La noche anterior al trágico atentado, un grupo de amigos leímos juntos el artículo de Navidad de Julián Carrón. La consistencia de lo que nos habíamos dicho no evitó nuestra confusión, pero hay una frase que me hería como un dardo: «Por eso la Navidad nos invita en primer lugar a convertir la forma en la que concebimos de dónde puede venir la salvación, es decir, la solución de los problemas que nos plantea la vida cotidiana. Nos desafía a cada uno de nosotros con una gran pregunta: ¿de dónde esperamos la salvación?».

Estas palabras, ante esta enorme tragedia, se hacen aún más urgentes. ¿Qué, quién puede salvarnos en una situación así? ¿Qué quiere decir esperar la salvación ante tal masacre? ¿Acabar con los criminales? ¿La justicia? ¿La libertad de expresión? ¿Qué todo vuelva a ser como antes.
Todo eso es verdadero, pero no basta.
Me doy cuenta de que a la pregunta de Carrón no puedo responder yo solo. Paradójicamente, ante tanto dolor, confusión y miedo, veo cumplirse en mí el sentido de celebrar hoy la Navidad: Dios, en la prueba, nunca nos deja solos.

No sé hasta qué punto mi suerte estará ligada a la locura de este vacío. Pero en estas horas tan dramáticas me he dado cuenta de que me urge no vivir más “de las rentas”. La única posibilidad de vivir es –sin duda– la de reconocer que soy querido, amado, más allá de cualquier cosa que pueda sucederme. Repito, se hace aún más aguda y paradójica la evidencia de que Cristo encarnado es el único hecho que da consistencia a mi yo y que me permite mirar la realidad como Él me mira a mí, desde el primer instante. Ni siquiera todo el odio y el vacío que el mal difunde pueden disminuir este deseo de felicidad, de esperanza, de libertad. Decir Cristo no es decir una palabra vacía, sino reconocer y verificar si amo la vida como se me presenta más que a mí mismo.
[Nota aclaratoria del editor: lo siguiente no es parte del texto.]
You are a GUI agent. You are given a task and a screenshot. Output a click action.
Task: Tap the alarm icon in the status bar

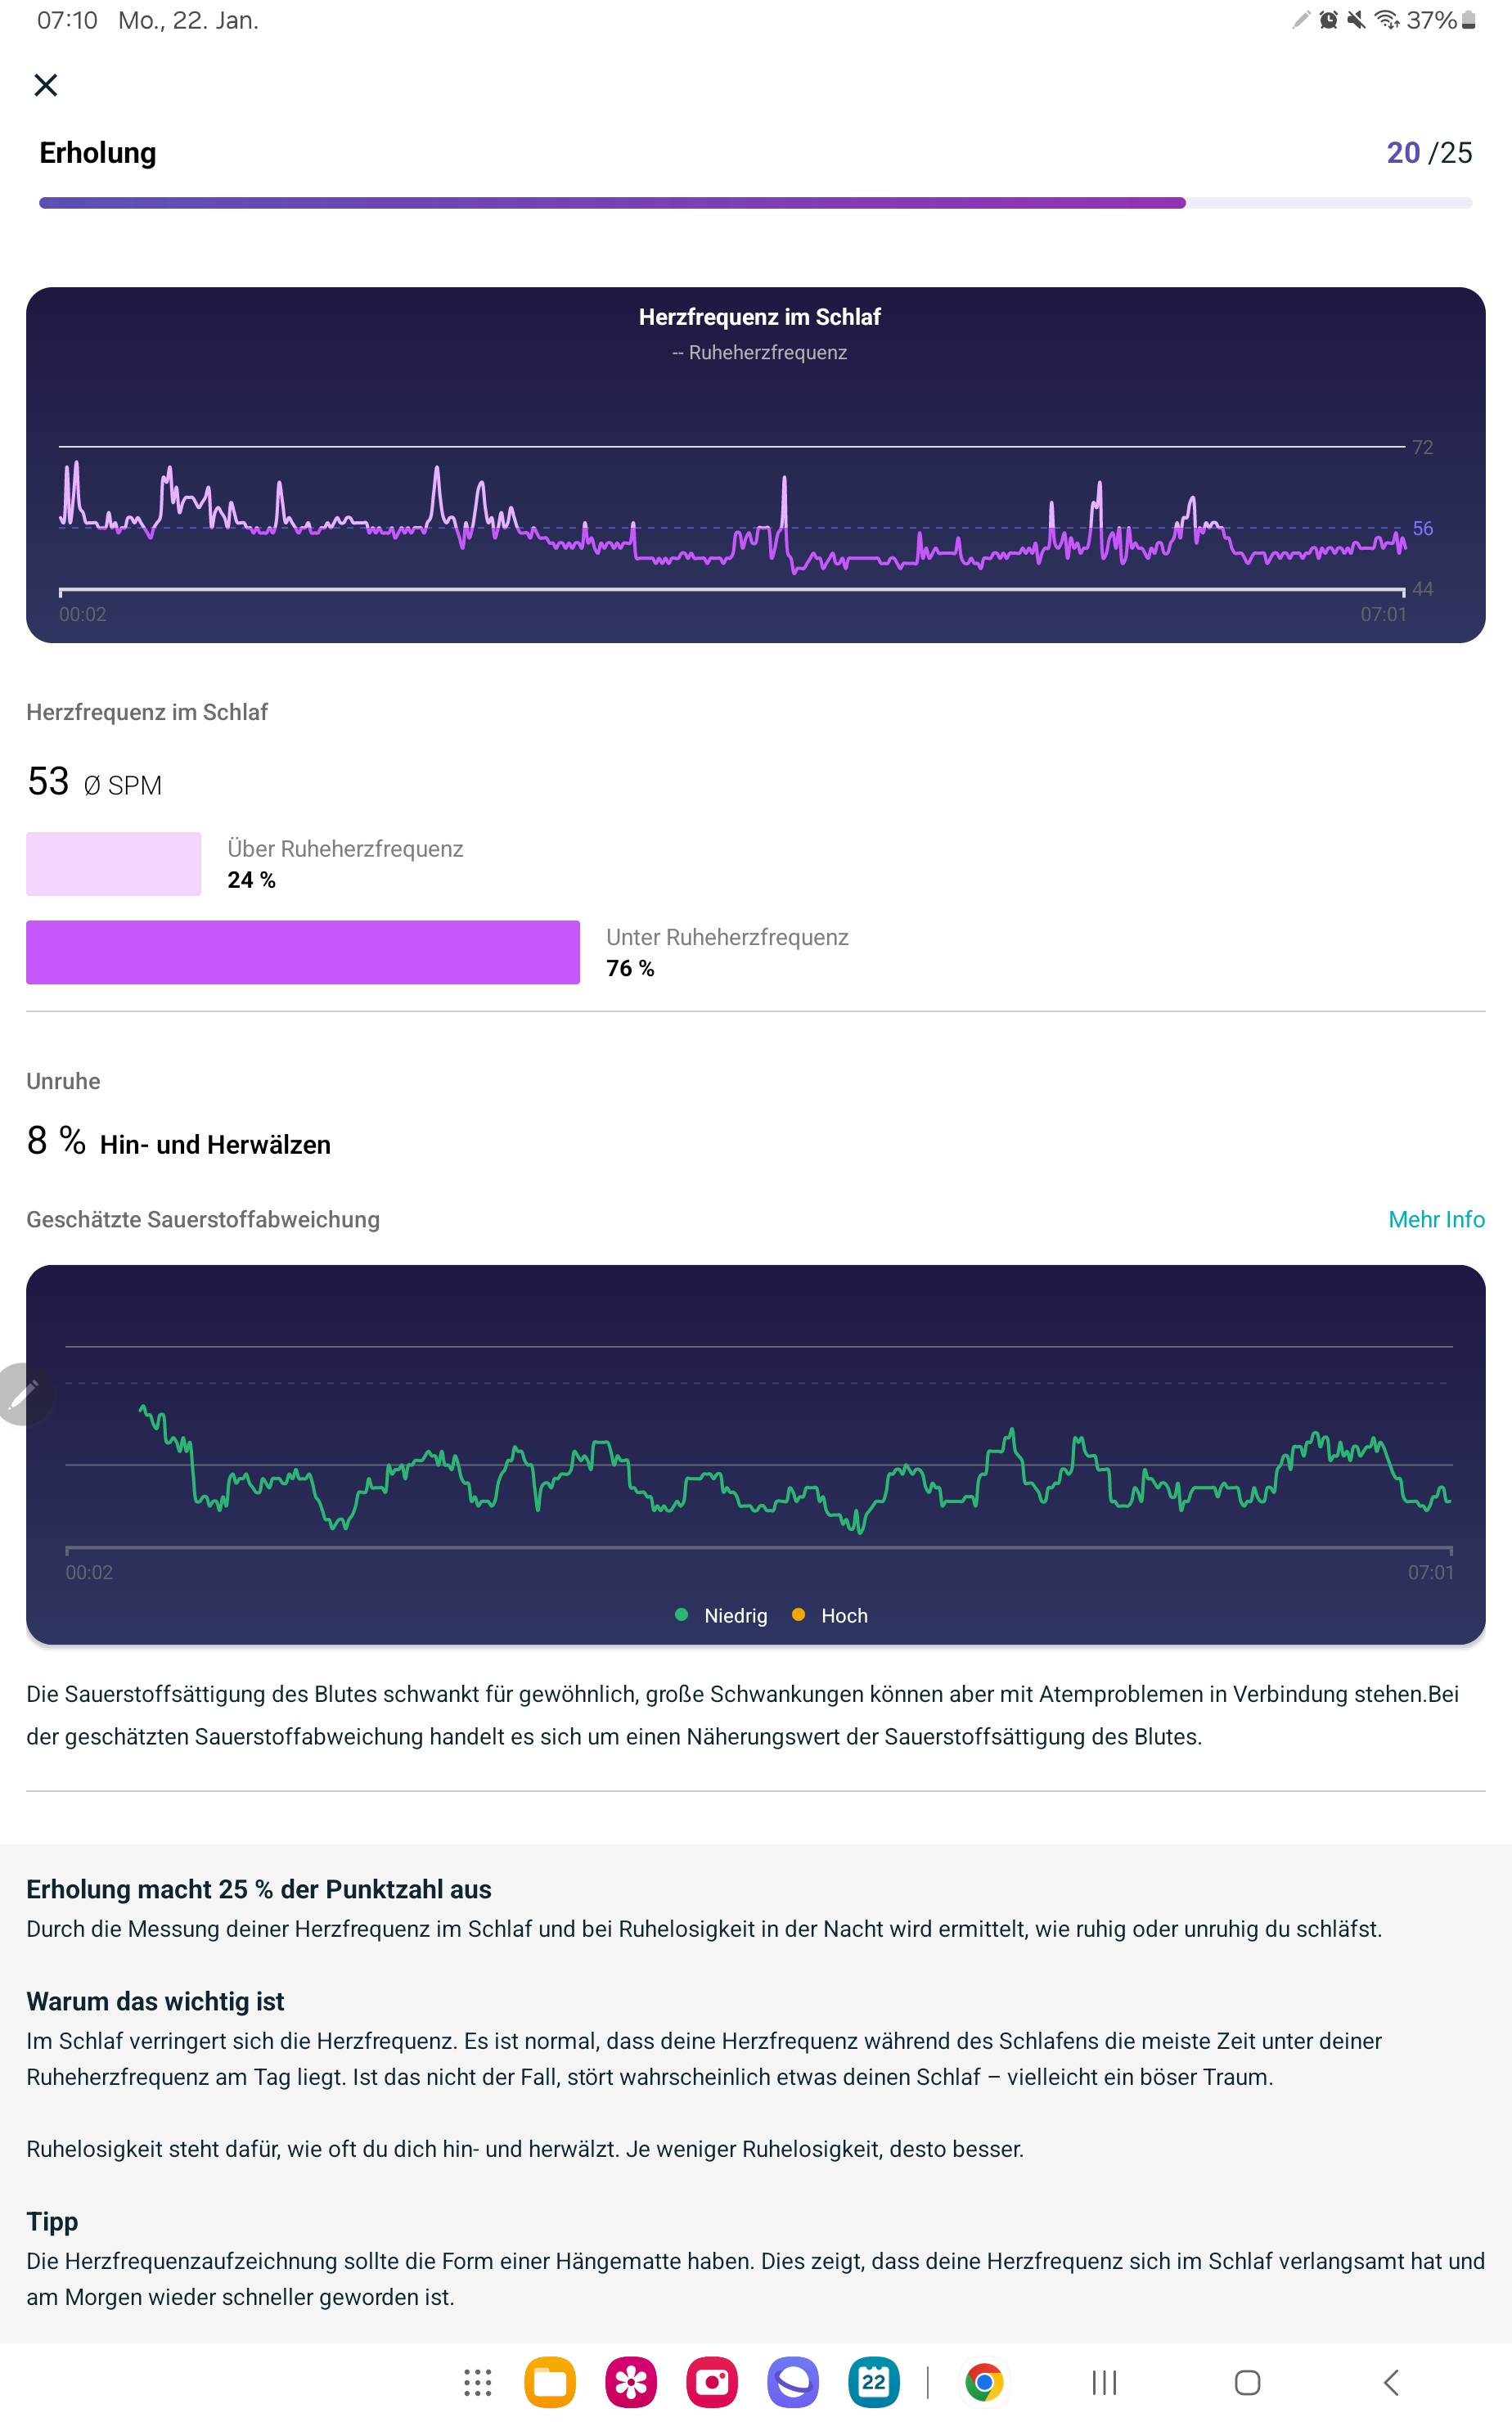tap(1328, 20)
Soy profesor y, desde el primer momento después del atentado, he dicho a mis alumnos: «Mirad, si no queremos participar también nosotros de esta barbarie, la única posibilidad es amar lo que debemos hacer, es decir, estudiar, enseñar, mirar a los compañeros y a los profesores como un bien. Porque a través de esta mirada “estudiosa” (enamorada) podemos construir una nueva civilización». Haciendo así la verdadera “revolución de uno mismo”.